Карандаши неслышно заскользили по бумаге, перья заскрипели, передаваемые из рук в руки листы зашуршали.
Моничка, приютившая под сенью своего пышного платья с одной стороны — мужа, с другой — Диоскурова, поминутно шушукалась с последним — вероятно, советуясь насчет требуемой в данном случае рифмы.
Куницын занялся Пробкиной. В начале барышня эта хотела вовлечь в разговор и офицера.
— Давно уж тебя дожидалась я тщетно, -
прочла она вслух. — Ах, m-r Диоскуров, будьте добренький, пособите мне?
Он, не говоря ни слова, взял лист и, не задумываясь, приписал:
— Ужели, вздыхала, умру я бездетно?
Хоть черт бы какой приударил за мной!
Потом снова обратился к Моничке.
— Скверный! — пробормотала Пробкина и, с ожесточением в сердце, уже нераздельно посвятила свое внимание Куницыну.

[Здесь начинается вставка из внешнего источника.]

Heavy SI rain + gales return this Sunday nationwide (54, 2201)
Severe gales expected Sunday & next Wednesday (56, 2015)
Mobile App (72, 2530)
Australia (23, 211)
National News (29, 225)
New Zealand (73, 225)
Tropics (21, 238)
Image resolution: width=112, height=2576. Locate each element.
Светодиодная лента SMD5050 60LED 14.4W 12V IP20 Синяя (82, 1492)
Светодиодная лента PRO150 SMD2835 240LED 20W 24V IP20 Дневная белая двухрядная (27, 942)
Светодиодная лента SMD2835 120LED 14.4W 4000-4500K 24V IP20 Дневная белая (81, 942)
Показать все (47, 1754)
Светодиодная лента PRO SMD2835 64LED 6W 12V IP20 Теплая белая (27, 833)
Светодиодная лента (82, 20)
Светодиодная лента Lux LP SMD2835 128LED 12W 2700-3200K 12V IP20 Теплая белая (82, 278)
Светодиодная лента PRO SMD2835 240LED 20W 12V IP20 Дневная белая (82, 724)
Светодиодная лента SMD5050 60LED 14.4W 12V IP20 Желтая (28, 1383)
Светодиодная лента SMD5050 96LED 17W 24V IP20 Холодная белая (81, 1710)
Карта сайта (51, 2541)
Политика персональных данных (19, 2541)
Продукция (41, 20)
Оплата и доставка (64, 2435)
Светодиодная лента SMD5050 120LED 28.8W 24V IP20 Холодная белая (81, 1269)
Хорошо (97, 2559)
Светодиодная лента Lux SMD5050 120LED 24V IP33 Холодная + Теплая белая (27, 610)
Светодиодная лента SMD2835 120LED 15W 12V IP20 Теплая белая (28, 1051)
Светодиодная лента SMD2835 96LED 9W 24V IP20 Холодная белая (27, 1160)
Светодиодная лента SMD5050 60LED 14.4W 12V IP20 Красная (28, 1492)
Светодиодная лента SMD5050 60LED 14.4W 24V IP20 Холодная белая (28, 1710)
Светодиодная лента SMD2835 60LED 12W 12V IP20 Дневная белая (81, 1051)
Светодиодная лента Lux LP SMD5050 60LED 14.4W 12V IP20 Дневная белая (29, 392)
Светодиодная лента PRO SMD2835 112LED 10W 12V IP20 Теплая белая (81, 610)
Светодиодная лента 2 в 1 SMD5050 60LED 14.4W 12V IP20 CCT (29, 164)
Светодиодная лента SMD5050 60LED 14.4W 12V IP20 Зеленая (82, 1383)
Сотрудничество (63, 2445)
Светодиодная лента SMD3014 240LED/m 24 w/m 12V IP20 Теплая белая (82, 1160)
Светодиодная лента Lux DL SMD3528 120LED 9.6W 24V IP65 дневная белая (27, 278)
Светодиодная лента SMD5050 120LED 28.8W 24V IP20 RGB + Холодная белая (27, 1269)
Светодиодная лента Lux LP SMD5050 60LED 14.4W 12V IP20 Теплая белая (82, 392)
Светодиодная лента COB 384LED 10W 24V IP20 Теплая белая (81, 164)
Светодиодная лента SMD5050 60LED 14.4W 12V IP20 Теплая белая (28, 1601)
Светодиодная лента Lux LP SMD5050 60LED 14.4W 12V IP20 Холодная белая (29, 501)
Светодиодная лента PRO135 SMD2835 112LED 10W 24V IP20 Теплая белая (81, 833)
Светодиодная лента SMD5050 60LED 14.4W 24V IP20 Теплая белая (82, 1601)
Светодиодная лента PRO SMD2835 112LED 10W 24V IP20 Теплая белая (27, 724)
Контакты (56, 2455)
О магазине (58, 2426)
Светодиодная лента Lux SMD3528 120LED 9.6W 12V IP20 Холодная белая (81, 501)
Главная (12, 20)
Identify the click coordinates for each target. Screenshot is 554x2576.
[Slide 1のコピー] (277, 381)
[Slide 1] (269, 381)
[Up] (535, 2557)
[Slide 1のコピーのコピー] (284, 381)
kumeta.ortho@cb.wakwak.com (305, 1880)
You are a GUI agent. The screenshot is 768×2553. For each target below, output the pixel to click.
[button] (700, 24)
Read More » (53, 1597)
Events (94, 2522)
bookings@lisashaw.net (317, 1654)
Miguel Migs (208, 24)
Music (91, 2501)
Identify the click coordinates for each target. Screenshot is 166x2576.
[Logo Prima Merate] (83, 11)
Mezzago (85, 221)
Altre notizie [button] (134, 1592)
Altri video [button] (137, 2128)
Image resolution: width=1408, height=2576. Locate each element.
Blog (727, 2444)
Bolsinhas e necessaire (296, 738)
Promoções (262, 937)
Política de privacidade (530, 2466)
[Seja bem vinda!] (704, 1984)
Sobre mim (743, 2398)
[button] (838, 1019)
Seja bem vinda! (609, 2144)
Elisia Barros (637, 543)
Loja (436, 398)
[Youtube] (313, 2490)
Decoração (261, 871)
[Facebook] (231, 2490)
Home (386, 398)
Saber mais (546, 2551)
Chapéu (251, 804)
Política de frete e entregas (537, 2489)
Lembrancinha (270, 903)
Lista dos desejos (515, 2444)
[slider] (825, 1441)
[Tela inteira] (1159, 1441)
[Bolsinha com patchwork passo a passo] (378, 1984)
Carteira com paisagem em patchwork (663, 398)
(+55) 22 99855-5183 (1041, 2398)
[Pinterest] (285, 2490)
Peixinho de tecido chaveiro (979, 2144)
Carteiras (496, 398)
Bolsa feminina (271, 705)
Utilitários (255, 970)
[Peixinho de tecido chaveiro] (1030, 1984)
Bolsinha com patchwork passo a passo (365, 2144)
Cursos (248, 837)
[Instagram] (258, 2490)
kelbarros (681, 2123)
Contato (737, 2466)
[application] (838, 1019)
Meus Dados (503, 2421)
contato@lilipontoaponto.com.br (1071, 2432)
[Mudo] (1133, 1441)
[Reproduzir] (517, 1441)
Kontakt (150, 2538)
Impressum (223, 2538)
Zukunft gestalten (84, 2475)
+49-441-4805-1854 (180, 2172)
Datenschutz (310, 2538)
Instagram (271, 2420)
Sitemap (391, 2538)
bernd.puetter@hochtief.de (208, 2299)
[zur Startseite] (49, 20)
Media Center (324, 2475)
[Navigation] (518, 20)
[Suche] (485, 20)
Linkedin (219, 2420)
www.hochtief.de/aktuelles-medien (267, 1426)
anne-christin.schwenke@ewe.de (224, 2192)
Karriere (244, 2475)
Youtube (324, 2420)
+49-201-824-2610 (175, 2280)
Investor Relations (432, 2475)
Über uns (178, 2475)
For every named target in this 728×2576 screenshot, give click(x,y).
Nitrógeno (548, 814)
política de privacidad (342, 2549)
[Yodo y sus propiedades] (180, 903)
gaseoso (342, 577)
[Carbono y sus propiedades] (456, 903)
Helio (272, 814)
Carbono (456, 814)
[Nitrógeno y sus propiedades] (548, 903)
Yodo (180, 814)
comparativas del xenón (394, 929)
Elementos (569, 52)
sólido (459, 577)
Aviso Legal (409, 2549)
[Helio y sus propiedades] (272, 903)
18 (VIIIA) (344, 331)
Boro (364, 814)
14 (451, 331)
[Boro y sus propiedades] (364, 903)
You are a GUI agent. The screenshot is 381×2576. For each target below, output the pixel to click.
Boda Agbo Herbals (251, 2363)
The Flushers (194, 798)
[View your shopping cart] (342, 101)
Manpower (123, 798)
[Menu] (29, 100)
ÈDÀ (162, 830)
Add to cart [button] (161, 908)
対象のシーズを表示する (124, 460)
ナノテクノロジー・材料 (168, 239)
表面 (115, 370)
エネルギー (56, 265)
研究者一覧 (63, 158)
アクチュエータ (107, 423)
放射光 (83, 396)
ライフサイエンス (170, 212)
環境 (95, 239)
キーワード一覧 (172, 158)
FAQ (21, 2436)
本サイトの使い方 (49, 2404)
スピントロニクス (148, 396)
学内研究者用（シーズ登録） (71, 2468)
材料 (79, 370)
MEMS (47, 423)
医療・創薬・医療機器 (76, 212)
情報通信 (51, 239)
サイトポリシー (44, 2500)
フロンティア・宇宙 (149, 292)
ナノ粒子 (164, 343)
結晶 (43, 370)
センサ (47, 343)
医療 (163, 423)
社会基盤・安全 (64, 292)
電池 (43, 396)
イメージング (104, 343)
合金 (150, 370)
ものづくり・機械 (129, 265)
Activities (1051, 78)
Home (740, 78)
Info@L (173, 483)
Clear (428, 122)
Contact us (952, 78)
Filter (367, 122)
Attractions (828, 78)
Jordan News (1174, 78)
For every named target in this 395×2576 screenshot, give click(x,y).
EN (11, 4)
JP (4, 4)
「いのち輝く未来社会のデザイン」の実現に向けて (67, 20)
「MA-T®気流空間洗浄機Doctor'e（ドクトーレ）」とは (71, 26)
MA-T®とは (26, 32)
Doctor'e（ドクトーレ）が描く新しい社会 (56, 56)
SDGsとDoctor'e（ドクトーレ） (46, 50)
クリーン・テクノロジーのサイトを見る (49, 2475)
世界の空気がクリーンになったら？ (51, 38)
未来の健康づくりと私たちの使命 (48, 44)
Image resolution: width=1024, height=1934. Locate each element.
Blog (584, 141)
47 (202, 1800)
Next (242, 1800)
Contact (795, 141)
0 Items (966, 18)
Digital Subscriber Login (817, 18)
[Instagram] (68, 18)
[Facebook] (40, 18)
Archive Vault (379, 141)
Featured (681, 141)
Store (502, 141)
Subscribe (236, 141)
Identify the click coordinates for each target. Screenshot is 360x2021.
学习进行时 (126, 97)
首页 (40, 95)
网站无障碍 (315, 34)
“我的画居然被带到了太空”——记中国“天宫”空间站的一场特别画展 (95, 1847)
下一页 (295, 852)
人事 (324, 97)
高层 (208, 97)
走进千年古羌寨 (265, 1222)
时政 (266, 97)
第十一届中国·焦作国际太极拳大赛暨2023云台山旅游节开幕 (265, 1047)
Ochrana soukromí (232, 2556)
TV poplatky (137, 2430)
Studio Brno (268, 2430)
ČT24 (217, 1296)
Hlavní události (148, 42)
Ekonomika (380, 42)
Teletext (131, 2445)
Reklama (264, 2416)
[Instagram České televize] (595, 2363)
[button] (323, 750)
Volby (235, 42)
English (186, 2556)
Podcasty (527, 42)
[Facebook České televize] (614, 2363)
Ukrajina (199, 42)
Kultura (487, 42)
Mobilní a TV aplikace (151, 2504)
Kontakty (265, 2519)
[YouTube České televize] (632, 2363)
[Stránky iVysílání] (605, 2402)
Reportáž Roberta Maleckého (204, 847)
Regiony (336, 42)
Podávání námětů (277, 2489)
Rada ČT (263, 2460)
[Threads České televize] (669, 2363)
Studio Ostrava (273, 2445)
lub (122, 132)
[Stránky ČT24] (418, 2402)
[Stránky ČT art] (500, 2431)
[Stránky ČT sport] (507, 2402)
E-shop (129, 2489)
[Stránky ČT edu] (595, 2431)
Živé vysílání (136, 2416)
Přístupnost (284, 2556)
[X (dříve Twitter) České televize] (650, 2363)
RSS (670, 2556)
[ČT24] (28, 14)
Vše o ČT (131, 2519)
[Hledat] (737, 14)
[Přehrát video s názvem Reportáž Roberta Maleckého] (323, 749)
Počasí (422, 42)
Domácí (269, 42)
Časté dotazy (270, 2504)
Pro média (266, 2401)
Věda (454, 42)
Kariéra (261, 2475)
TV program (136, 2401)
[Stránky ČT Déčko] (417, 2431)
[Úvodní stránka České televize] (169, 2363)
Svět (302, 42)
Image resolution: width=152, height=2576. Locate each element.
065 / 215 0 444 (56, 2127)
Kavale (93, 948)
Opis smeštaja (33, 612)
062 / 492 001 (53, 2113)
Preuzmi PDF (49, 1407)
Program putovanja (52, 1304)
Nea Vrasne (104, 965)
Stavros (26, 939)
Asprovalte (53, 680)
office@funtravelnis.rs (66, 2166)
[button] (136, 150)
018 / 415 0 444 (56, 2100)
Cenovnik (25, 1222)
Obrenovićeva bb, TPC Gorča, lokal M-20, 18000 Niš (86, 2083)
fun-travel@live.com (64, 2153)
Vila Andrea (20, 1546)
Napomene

Наденька и Ластов, сотрудничествуя в стихотворных пьесах всего общества, сочиняли одну исключительно вдвоем. Начала ее Наденька, и самым невинным образом:
— Из-за домов луна восходит.
Ластов продолжал:
— А у меня с ума не сходит,
Что все изменчиво — и ты.
— Оставьте глупые мечты,
На жизнь практичнее взгляните,
ответствовала студентка.
— Увы! Как волка ни кормите,
А он все в лес; таков и я.
— Ну, вот! Как будто и нельзя
Однажды сбросить волчью шкуру?
Не ограничиваясь определенною в игре двойною строчкой, Ластов отвечал четверостишием:
— Да, шкуру, только не натуру:
Как волку вольный лес и кровь,
Так мне поэзия, любовь,
Предмет любви необходимы.
— Ага! Так вы опять палимы
Любовной дурью? В добрый час.
— В тебе же, вижу я, угас
Священный жар огня былого?
Наденька насмешливо взглянула на Ластова и приписала в ответ:
— Какого? Повторите снова.
И кудревато, и темно.
— Да, видно, так и быть должно,
Что нам уж не понять друг друга.
Хотя ты и лишишься друга —
Десяток новых под рукой.
Прощай, мой друг, Господь с тобой.
Девушка со стороны, сверху очков, посмотрела на учителя: не шутит ли он? Но он глядел на нее зорко и строго, почти сурово. Она склонилась на руку и, после небольшого раздумья, взялась опять за перо:
— Зачем же? Разве в мире тесно?
А впереди что — неизвестно.
— Как? Что я слышу? Прежний пыл
В твоей груди заговорил?
Студентка, уже раскаявшаяся в своей опрометчивости, вспыхнула и, не стесняясь ни рифмой, ни размером, черкнула живо, чуть разборчиво:
— Ты думаешь, что возбуждал во мне
Какой-то глупый пыл? Как бы не так!
Ничто, никто на свете
Не в состоянии воспламенить меня,
Всего же менее ты…
Не успела она дописать последнюю строку, как Куницын, сидевший насупротив ее, перегнулся через стол и заглянул в ее писание.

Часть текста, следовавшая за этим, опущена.